• **Task prompt**
With the line containing "Task: Open Sound" as the start and the line containing "You are a computer-use agent. Viewport: 1568px" as the end, transcribe that span of the entries below exactly, including both.
[[ Exercise material, beginning ]]
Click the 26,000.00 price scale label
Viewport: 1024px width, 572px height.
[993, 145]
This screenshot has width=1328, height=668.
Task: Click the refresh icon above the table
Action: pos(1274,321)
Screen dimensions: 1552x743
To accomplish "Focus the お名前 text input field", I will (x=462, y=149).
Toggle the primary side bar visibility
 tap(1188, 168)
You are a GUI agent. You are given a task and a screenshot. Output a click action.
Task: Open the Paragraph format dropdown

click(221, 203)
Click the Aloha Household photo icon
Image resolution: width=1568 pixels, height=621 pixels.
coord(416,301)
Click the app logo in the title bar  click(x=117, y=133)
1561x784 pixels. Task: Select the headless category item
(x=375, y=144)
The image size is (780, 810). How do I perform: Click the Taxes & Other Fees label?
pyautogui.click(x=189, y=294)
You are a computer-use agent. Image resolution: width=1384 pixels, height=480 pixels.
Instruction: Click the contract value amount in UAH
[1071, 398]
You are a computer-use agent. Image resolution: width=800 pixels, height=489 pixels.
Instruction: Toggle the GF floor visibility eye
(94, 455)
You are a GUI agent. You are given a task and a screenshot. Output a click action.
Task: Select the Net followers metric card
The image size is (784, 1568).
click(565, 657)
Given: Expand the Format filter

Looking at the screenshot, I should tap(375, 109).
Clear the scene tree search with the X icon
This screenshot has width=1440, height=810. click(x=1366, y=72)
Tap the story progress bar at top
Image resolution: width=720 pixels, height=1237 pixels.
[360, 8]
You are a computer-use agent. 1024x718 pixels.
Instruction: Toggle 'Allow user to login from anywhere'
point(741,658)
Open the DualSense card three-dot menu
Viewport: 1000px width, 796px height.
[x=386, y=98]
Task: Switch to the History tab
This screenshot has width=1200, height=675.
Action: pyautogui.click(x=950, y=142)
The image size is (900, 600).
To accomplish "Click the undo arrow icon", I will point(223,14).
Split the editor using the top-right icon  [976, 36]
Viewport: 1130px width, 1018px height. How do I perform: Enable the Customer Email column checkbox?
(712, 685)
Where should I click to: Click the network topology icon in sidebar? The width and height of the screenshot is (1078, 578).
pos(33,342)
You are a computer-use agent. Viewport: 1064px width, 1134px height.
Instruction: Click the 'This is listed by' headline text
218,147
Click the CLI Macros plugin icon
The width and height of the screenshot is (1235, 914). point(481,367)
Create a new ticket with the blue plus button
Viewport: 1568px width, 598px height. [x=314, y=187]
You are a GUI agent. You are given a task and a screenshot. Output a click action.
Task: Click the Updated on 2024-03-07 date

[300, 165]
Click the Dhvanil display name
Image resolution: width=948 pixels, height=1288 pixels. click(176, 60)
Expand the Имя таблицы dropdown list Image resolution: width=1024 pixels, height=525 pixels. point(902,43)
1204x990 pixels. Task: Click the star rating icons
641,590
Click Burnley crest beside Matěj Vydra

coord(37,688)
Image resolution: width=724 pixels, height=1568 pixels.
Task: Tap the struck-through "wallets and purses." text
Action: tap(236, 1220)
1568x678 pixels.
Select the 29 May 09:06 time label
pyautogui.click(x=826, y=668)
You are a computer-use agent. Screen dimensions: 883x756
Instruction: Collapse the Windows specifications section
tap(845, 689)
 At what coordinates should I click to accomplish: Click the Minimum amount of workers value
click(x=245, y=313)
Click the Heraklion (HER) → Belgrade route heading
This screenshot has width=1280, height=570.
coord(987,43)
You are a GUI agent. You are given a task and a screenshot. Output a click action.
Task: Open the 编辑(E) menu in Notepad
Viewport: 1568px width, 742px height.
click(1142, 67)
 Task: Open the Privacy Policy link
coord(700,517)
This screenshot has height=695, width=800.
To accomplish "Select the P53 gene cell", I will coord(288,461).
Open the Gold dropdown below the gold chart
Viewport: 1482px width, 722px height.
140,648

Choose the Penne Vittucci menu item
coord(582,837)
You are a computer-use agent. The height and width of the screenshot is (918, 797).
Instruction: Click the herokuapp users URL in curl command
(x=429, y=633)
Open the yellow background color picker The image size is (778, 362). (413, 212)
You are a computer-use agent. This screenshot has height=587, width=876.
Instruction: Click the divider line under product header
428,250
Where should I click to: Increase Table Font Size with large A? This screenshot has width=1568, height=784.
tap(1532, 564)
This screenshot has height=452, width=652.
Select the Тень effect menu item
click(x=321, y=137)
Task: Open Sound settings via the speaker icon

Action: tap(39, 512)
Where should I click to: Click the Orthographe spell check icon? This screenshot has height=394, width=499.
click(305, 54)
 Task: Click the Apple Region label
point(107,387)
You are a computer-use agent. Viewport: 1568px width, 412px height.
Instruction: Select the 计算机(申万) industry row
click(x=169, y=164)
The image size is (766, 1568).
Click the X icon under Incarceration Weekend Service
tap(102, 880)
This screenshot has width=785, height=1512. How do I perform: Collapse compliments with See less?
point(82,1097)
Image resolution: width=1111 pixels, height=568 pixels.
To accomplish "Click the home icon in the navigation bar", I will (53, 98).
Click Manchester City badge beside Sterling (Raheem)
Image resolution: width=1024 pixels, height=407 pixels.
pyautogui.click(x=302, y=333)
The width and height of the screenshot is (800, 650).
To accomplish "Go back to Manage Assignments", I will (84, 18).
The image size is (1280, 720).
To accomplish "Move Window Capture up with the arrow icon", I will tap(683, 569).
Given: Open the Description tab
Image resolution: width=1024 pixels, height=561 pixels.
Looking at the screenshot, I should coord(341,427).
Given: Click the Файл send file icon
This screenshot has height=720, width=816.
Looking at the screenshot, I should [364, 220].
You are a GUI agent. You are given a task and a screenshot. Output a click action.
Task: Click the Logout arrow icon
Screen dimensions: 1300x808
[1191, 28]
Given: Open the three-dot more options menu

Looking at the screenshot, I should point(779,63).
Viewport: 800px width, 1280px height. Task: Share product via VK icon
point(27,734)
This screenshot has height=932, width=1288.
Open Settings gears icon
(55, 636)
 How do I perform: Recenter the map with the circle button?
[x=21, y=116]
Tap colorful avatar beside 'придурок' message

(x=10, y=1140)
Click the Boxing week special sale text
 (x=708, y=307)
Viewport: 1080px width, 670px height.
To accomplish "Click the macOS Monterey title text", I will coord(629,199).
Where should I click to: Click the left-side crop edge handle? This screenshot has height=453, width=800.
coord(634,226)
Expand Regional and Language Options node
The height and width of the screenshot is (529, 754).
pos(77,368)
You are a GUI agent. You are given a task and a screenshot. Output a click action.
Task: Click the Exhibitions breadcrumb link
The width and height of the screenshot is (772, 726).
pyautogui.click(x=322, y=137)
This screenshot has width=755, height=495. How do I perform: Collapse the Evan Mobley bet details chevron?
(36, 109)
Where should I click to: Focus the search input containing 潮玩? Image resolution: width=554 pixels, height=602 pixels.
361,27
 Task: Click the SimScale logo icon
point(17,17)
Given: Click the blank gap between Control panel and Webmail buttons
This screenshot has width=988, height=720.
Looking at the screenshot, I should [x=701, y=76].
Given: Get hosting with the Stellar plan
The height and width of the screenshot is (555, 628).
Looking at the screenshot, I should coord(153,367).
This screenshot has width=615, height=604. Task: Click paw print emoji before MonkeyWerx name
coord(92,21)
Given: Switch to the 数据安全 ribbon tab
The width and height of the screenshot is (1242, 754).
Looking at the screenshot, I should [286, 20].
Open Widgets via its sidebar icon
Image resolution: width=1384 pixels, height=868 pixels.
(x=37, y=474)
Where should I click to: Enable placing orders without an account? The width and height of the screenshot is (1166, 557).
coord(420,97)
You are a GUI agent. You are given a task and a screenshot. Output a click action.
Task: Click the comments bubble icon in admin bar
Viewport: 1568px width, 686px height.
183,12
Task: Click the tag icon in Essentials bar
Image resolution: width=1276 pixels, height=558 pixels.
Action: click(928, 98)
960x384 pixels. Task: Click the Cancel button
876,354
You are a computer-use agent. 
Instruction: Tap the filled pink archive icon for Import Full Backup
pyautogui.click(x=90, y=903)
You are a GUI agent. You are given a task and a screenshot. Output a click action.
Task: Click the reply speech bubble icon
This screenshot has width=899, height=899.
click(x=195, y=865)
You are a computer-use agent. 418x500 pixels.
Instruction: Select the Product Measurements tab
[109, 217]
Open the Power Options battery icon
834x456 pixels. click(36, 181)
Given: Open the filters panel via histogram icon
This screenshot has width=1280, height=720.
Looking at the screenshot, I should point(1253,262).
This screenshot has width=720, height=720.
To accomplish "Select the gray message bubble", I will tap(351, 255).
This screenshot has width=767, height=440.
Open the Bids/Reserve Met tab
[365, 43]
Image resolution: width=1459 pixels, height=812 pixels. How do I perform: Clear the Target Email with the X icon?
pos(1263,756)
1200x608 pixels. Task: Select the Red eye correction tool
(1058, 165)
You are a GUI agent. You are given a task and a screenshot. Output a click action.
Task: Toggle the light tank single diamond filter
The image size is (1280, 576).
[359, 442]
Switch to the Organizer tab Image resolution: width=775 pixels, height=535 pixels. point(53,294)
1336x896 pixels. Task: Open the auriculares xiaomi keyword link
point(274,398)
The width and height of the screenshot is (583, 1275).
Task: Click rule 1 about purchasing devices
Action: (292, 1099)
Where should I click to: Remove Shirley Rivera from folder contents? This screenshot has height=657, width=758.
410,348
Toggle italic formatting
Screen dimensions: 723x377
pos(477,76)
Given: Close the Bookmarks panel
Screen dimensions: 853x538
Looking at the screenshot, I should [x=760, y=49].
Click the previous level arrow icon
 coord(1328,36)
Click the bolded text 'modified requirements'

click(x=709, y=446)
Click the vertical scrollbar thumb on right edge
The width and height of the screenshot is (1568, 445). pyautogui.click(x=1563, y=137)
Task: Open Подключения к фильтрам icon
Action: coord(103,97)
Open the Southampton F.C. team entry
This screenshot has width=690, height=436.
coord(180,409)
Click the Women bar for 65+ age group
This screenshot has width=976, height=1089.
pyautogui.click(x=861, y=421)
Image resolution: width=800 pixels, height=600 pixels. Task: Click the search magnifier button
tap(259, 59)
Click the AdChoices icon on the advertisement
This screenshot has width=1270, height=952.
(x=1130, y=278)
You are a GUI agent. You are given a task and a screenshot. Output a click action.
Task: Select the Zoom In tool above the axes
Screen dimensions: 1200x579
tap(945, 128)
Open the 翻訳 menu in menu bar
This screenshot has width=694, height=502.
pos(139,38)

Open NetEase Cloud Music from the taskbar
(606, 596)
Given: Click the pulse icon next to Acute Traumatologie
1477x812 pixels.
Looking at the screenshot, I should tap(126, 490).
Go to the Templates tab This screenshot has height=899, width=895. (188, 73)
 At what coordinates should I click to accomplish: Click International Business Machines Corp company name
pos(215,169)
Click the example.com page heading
[[ Exercise material, end ]]
• **Your response**
Task: Open Sound settings via the speaker icon

Action: tap(39, 512)
Where should I click to: Click the Orthographe spell check icon? This screenshot has height=394, width=499.
click(305, 54)
 Task: Click the Apple Region label
point(107,387)
You are a computer-use agent. Viewport: 1568px width, 412px height.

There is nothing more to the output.